Critics of Donald Trump must unite against bullying

"...she sees a frightening future of what freedom of the press – and the country – might look like under President Trump."

As though the violence at Donald Trump "aka the Chump" rallies aren't scary enough, it's evident the critics of the Republican's misogynist racist presidential candidate are now victims of bullying.

In fact, a reporter who happened to report on Melania Trump, the candidate's third wife, has been the victim of antisemitism.
Julia Ioffe, the Russian-American journalist who profiled Melania Trump (pictured), received photos on Twitter of her face superimposed on a mug shot from Auschwitz.
Melania Trump- born April 26, 1970 in Sevnica in Slovakia

Reported in "The Guardian"

Journalist who profiled Melania Trump hit with barrage of antisemitic abuse

Julia Ioffe received disturbing calls and online abuse since profiling Donald Trump’s wife for GQ (Magazine), and likens antisemitism to ‘shit I’ve only seen in Russia’


Journalist Julia Ioffe has experienced this kind of harassment before: in Vladimir Putin’s Russia.

In the 24 hours since her profile of Donald Trump’s wife, Melania, appeared in GQ magazine, the Russian-American journalist has received a torrent of antisemitic, vitriolic and threatening messages from supporters of the Republican frontrunner.
In the deeply disturbing response to her piece, Ioffe said she sees a frightening future of what freedom of the press – and the country – might look like under President Trump.

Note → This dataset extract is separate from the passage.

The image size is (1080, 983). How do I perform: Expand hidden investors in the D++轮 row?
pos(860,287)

“What happens if Donald Trump is elected?” Ioffe said. “We’ve seen the way he bids his supporters to attack the media, his proposal to change libel laws to make it easier to sue journalists.”

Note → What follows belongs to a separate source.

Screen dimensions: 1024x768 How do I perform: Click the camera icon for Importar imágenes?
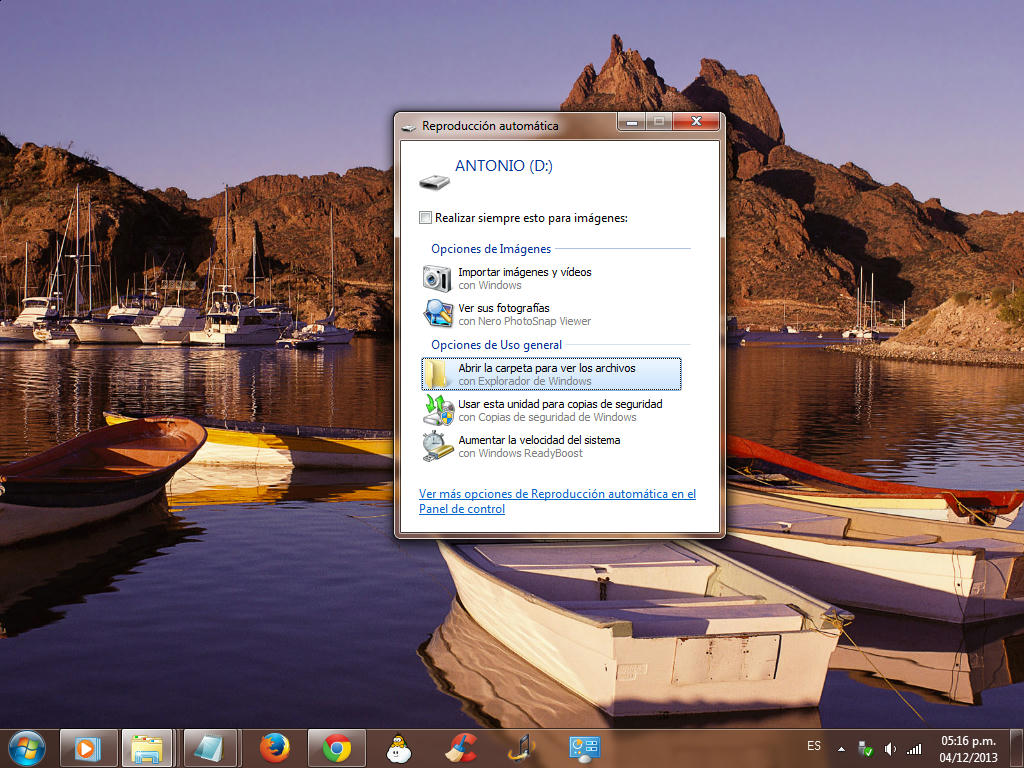(x=437, y=278)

The harassment from Trump supporters is not directly linked to the candidate. Yet he has fomented a culture of violence at his rallies, encouraging supporters to retaliate against protesters. He once offered to pay the legal fees for a man who sucker punched a protester at his rally. He also failed to immediately disavow former Ku Klux Klan leader David Duke, who said he supports Trump’s candidacy. His campaign has been contacted for comment.

On Thursday, Ioffe answered a phone call from an anonymous caller who played a Hitler speech. She received another call from “Overnight Caskets”. On Twitter, users posted photos of her face superimposed on a mug shot from Auschwitz. The Daily Stormer, a white supremacist site, attacked Ioffe in a blogpost titled: “Empress Melania Attacked by Filthy Russian Kike Julia Ioffe in GQ!”


Dear Ms. Ioffe, I'm a blogger of Ukranian-Russian descent.  In fact, I abhor the response by racist Donald Trump supporters who are challenging your right to report about Melania Trump.  

Although Mrs. Trump is beautiful, she's certainly a public figure who is subject to objective criticism.  Mrs. Hillary Clinton has certainly endured an unending barrage of unsubstantiated criticism.  As a matter of fact, Mrs. Trump cannot expect to be a public personae who is somehow exempt from scrutiny. Thank you Ms. Ioffe, for standing up for freedom of the press.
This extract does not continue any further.